We are living in a time when our government is looking for ways to usurp our rights, pressuring them from every angle, waiting for us to “compromise” if only to make them relent.
But we mustn’t. It is painfully clear, having myself listened to the entirety of the assembly and Senate debate on the Colorado gun-control laws that this current push for gun control has nothing whatever to do with protecting innocents from violent gun offenders, and everything to do with chipping away at the rights of the law abiding in order to make them in ways both large and small more dependent on the government and its agents.
It is beyond outrageous that a state representative who can’t distinguish between a magazine and the bullets that go into it is given the power to bring legislation that bans that about which she demonstrates publicly she hasn’t any real knowledge.
At some point in our history, shame and ridicule would be heaped upon such a lawmaker by constituents on both sides of the political aisle.
Progressivism changed all that: the people masquerading as Democrats today are the far left radicals who a few decades ago made clear that they despised the Democrat Party, whom they considered bourgeois and soft, fighting openly against it from the left in much the same way the TEA Party today fights the GOP establishment from the conservative side. It was only after they were defeated openly that they took to overtake the Democrat Party from within.
Make no mistake: We are not fighting a party that disagrees with us on certain policy issues; we are fighting an ideology that has as its purpose the deconstruction of the Constitution, and with it, a clear path to remake society in its image through pure assertion of unchecked power, marshaling regulation, taxation, price controls, and the re-defining of core foundational ideas made permanent by activist courts as a way to fundamentally transform the US.
It is post-constitutionalism — and whether or not the babycons at the American Conservative find such a diagnosis crass and uncouth, that doesn’t change the reality of the situation, which (as I’ve pointed out repeatedly) is being reinforced through the normalization of a broad, cynical, manufactured narrative that seeks to make those who express fidelity to the Constitution fetishists and extremists, racists and dangerous, would-be domestic terrorists whose unnuanced opinions can and should be marginalized or disregarded entirely on their face.
Sadly, simply putting “conservative” on your masthead doesn’t help you sell the principles behind it. You have to believe in them. And when that belief can be bracketed out of love for a particular video game series, it wasn’t all too strong to begin with, in my opinion.

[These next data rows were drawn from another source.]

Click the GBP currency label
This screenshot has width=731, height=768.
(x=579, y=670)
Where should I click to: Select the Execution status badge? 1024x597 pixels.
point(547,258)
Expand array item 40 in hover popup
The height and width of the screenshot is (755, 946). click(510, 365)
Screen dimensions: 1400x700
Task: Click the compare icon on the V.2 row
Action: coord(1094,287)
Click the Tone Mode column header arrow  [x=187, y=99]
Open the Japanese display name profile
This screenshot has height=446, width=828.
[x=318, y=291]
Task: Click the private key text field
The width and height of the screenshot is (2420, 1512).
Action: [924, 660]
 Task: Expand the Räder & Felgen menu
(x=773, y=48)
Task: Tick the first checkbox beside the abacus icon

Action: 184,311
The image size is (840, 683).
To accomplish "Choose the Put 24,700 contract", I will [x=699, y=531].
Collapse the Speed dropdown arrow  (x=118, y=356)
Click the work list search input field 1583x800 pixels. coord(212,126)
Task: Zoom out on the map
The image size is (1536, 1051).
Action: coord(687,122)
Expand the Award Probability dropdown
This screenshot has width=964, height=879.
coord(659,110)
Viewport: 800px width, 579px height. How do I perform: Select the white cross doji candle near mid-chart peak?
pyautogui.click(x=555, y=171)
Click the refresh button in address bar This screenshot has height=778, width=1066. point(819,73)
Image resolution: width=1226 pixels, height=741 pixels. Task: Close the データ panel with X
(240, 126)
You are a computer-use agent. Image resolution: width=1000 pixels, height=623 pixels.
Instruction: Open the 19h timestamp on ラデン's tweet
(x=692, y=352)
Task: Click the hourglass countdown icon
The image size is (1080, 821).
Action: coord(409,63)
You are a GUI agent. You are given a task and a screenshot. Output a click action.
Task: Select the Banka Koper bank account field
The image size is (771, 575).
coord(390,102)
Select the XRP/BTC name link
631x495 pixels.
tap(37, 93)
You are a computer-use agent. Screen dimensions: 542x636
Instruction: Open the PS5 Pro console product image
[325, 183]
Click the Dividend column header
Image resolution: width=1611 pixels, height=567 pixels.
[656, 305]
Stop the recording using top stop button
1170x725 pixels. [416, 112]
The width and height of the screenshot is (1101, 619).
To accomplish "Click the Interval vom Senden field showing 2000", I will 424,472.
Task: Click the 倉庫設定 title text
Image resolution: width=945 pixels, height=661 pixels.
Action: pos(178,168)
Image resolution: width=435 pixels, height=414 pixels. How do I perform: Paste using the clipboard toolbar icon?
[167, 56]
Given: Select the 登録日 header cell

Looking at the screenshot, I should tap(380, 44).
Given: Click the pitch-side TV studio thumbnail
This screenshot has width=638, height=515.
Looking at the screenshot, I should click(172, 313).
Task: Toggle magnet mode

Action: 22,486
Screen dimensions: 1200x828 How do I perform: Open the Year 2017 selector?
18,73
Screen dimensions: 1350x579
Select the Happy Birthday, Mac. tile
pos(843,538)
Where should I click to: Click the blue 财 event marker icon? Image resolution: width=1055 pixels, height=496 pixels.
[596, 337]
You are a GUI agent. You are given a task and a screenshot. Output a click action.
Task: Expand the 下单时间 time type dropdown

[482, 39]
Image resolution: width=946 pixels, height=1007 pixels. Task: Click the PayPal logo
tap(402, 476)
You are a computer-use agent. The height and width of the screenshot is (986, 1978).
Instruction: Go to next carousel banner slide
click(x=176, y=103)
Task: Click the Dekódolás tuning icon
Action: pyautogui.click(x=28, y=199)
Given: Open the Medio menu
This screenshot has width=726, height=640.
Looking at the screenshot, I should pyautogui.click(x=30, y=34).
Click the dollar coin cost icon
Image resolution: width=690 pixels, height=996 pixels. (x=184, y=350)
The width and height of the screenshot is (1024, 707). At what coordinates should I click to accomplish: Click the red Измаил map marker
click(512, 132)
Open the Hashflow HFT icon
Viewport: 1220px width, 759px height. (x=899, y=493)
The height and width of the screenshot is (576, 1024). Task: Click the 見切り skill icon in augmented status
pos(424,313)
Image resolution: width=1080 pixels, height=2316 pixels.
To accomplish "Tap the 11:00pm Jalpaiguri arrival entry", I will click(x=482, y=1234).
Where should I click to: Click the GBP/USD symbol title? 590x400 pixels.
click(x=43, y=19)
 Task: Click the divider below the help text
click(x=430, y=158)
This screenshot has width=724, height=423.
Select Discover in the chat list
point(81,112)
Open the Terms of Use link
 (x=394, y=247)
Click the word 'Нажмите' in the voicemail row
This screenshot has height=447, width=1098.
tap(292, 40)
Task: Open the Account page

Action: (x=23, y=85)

Meaning, if the future of conservatism rests with snotty brats who refuse to allow error and are more concerned with appearing thoughtful to liberal academics than they are with the real existential fight we now find ourselves in — that is, ignorant pollyannas or willing right-leaning statists — then it doesn’t stand a chance against the relentless rhetorical gambits of the left, who seek nothing less than control over a “reality” that they themselves get to construct through consensus, repetition, and insistence.